Stocks making the biggest moves midday: Moderna, Sabre, TJX, Netflix & more

A shopper carries a bag outside a TJ Maxx store in New York, U.S.
Victor J. Blue | Bloomberg | Getty Images

Check out the companies making headlines in midday trading on Wednesday:

Moderna — Shares of Moderna surged 22.7% to hit an all-time high, after gaining 27.8% just on Tuesday. The rally came after the biotech company said it is hoping for a clinical trial of a coronavirus vaccine by the end of April. The company had shipped a coronavirus vaccine to U.S. government researchers for study.

Guardant Health — Guardant Health spiked 7.5% after the medical company beat analyst earnings and revenue expectations for the fourth quarter. Guardant reported a loss of 27 cents per share and $62.9 million in revenue. Analysts expected a 30 cents per share loss on $54.9 million in revenue, according to FactSet. Canaccord Genuity, which has a buy rating on the stock, said in a note to clients that Guardant's forward guidance seemed conservative and should set the company up for future earnings beats.

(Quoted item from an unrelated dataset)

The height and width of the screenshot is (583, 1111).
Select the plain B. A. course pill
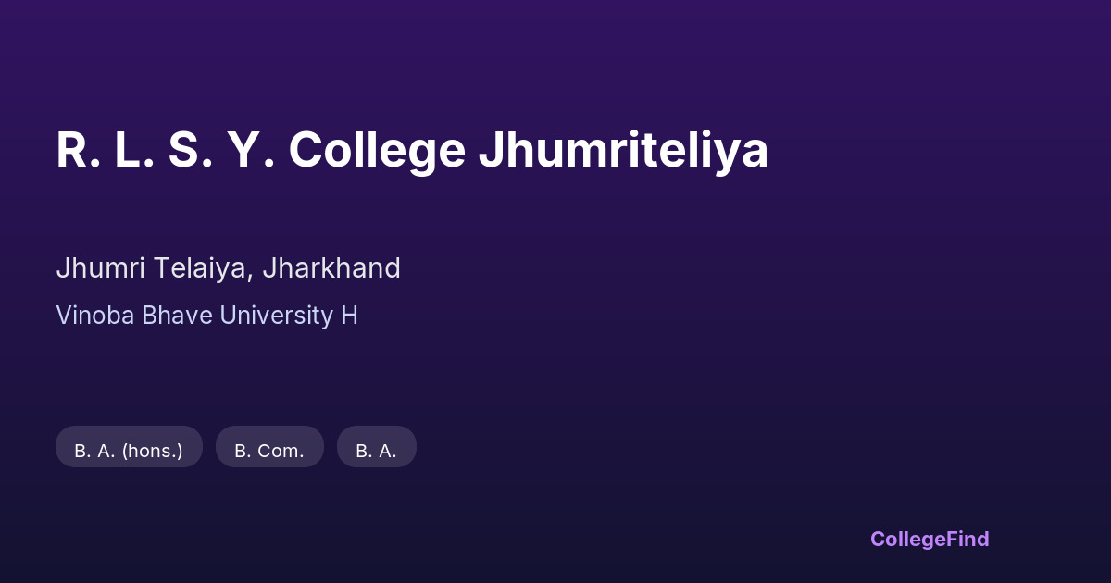[x=376, y=451]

Sabre — Shares of Sabre plunged 16.1% after the travel technology company missed revenue expectations for the fourth quarter and said coronavirus would hurt first-quarter revenue by $100 million to $150 million. Sabre reported fourth quarter revenue of $941.4 million, while analysts expected $948 million, according to FactSet. The company also reported a decline in operating income, which it said was due to increased technology expense.

Sinclair Broadcast — Shares of the media conglomerate fell 15% after Sinclair Broadcast reported fourth-quarter earnings of an adjusted 94 cents cents a share, below the $1.02 a share expected according to analysts surveyed by FactSet. Sinclair's media revenue was also notably light, below its previous forecast at $1.58 billion.

TJX Companies — Shares of TJX Companies soared 7.2%. The parent company of TJ Maxx reported adjusted earnings of 81 cents per share and revenue of$12.206 billion for its fourth quarter, with same store sales rising 6%. Wall Street analysts expected adjusted earnings of 77 cents per share and $11.83 billion in revenue, according to Refinitiv.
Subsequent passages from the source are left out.